## WHAT IS BEING ASKED:
Exactly as written, set down every entry once more.

Records from a collection:
Segment Open

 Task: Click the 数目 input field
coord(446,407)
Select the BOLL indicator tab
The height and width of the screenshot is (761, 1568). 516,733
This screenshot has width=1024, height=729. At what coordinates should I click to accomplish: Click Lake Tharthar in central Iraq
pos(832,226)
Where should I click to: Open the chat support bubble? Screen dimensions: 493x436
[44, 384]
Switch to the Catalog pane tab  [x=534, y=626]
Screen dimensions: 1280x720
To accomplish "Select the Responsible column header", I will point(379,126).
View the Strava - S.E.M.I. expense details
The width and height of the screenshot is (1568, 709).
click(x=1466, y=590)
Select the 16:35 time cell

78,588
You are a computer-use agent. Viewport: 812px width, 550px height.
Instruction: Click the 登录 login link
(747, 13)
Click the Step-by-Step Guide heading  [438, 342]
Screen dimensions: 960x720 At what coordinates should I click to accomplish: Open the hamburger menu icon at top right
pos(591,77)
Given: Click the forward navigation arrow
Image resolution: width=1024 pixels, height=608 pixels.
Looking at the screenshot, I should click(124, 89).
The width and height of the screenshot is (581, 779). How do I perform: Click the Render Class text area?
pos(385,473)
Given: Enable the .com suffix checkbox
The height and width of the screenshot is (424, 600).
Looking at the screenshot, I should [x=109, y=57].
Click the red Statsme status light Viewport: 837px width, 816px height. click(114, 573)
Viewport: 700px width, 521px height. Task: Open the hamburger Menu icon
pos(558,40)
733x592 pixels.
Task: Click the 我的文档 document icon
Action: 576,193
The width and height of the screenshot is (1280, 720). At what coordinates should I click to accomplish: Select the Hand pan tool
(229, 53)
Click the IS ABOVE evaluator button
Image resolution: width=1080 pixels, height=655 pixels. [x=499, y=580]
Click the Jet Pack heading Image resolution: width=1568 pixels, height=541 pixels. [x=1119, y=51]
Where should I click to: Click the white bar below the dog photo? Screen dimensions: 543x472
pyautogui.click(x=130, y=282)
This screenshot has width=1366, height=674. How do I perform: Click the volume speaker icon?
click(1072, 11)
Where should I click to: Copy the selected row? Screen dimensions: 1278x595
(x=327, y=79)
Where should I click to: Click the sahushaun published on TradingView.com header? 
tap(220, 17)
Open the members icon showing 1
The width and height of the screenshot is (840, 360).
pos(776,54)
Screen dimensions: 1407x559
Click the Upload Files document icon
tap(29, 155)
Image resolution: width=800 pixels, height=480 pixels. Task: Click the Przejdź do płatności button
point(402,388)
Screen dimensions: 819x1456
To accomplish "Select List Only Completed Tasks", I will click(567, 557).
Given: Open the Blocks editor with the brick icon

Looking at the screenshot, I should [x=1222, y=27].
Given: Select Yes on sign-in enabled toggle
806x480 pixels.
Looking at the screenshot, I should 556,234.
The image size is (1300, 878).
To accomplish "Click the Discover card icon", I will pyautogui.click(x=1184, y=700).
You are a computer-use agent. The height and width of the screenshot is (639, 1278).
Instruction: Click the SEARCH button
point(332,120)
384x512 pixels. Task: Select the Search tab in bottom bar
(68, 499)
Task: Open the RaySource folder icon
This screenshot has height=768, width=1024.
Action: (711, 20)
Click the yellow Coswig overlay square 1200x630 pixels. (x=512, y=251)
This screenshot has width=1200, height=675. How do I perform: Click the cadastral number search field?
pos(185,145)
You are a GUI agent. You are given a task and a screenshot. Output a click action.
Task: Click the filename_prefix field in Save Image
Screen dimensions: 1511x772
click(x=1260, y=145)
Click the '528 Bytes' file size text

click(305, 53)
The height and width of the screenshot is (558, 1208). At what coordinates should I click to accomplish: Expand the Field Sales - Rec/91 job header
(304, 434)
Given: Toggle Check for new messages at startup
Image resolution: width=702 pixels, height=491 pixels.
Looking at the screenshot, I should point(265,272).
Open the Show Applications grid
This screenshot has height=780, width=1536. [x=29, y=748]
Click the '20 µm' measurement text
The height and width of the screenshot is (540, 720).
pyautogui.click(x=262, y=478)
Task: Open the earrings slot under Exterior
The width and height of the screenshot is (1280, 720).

Segment Closed

## YOUR SOLUTION:
 Task: Click the 数目 input field
coord(446,407)
Select the BOLL indicator tab
The height and width of the screenshot is (761, 1568). 516,733
This screenshot has width=1024, height=729. At what coordinates should I click to accomplish: Click Lake Tharthar in central Iraq
pos(832,226)
Where should I click to: Open the chat support bubble? Screen dimensions: 493x436
[44, 384]
Switch to the Catalog pane tab  [x=534, y=626]
Screen dimensions: 1280x720
To accomplish "Select the Responsible column header", I will point(379,126).
View the Strava - S.E.M.I. expense details
The width and height of the screenshot is (1568, 709).
click(x=1466, y=590)
Select the 16:35 time cell

78,588
You are a computer-use agent. Viewport: 812px width, 550px height.
Instruction: Click the 登录 login link
(747, 13)
Click the Step-by-Step Guide heading  [438, 342]
Screen dimensions: 960x720 At what coordinates should I click to accomplish: Open the hamburger menu icon at top right
pos(591,77)
Given: Click the forward navigation arrow
Image resolution: width=1024 pixels, height=608 pixels.
Looking at the screenshot, I should click(124, 89).
The width and height of the screenshot is (581, 779). How do I perform: Click the Render Class text area?
pos(385,473)
Given: Enable the .com suffix checkbox
The height and width of the screenshot is (424, 600).
Looking at the screenshot, I should [x=109, y=57].
Click the red Statsme status light Viewport: 837px width, 816px height. click(114, 573)
Viewport: 700px width, 521px height. Task: Open the hamburger Menu icon
pos(558,40)
733x592 pixels.
Task: Click the 我的文档 document icon
Action: 576,193
The width and height of the screenshot is (1280, 720). At what coordinates should I click to accomplish: Select the Hand pan tool
(229, 53)
Click the IS ABOVE evaluator button
Image resolution: width=1080 pixels, height=655 pixels. [x=499, y=580]
Click the Jet Pack heading Image resolution: width=1568 pixels, height=541 pixels. [x=1119, y=51]
Where should I click to: Click the white bar below the dog photo? Screen dimensions: 543x472
pyautogui.click(x=130, y=282)
This screenshot has width=1366, height=674. How do I perform: Click the volume speaker icon?
click(1072, 11)
Where should I click to: Copy the selected row? Screen dimensions: 1278x595
(x=327, y=79)
Where should I click to: Click the sahushaun published on TradingView.com header? 
tap(220, 17)
Open the members icon showing 1
The width and height of the screenshot is (840, 360).
pos(776,54)
Screen dimensions: 1407x559
Click the Upload Files document icon
tap(29, 155)
Image resolution: width=800 pixels, height=480 pixels. Task: Click the Przejdź do płatności button
point(402,388)
Screen dimensions: 819x1456
To accomplish "Select List Only Completed Tasks", I will click(567, 557).
Given: Open the Blocks editor with the brick icon

Looking at the screenshot, I should [x=1222, y=27].
Given: Select Yes on sign-in enabled toggle
806x480 pixels.
Looking at the screenshot, I should 556,234.
The image size is (1300, 878).
To accomplish "Click the Discover card icon", I will pyautogui.click(x=1184, y=700).
You are a computer-use agent. The height and width of the screenshot is (639, 1278).
Instruction: Click the SEARCH button
point(332,120)
384x512 pixels. Task: Select the Search tab in bottom bar
(68, 499)
Task: Open the RaySource folder icon
This screenshot has height=768, width=1024.
Action: (711, 20)
Click the yellow Coswig overlay square 1200x630 pixels. (x=512, y=251)
This screenshot has width=1200, height=675. How do I perform: Click the cadastral number search field?
pos(185,145)
You are a GUI agent. You are given a task and a screenshot. Output a click action.
Task: Click the filename_prefix field in Save Image
Screen dimensions: 1511x772
click(x=1260, y=145)
Click the '528 Bytes' file size text

click(305, 53)
The height and width of the screenshot is (558, 1208). At what coordinates should I click to accomplish: Expand the Field Sales - Rec/91 job header
(304, 434)
Given: Toggle Check for new messages at startup
Image resolution: width=702 pixels, height=491 pixels.
Looking at the screenshot, I should point(265,272).
Open the Show Applications grid
This screenshot has height=780, width=1536. [x=29, y=748]
Click the '20 µm' measurement text
The height and width of the screenshot is (540, 720).
pyautogui.click(x=262, y=478)
Task: Open the earrings slot under Exterior
The width and height of the screenshot is (1280, 720).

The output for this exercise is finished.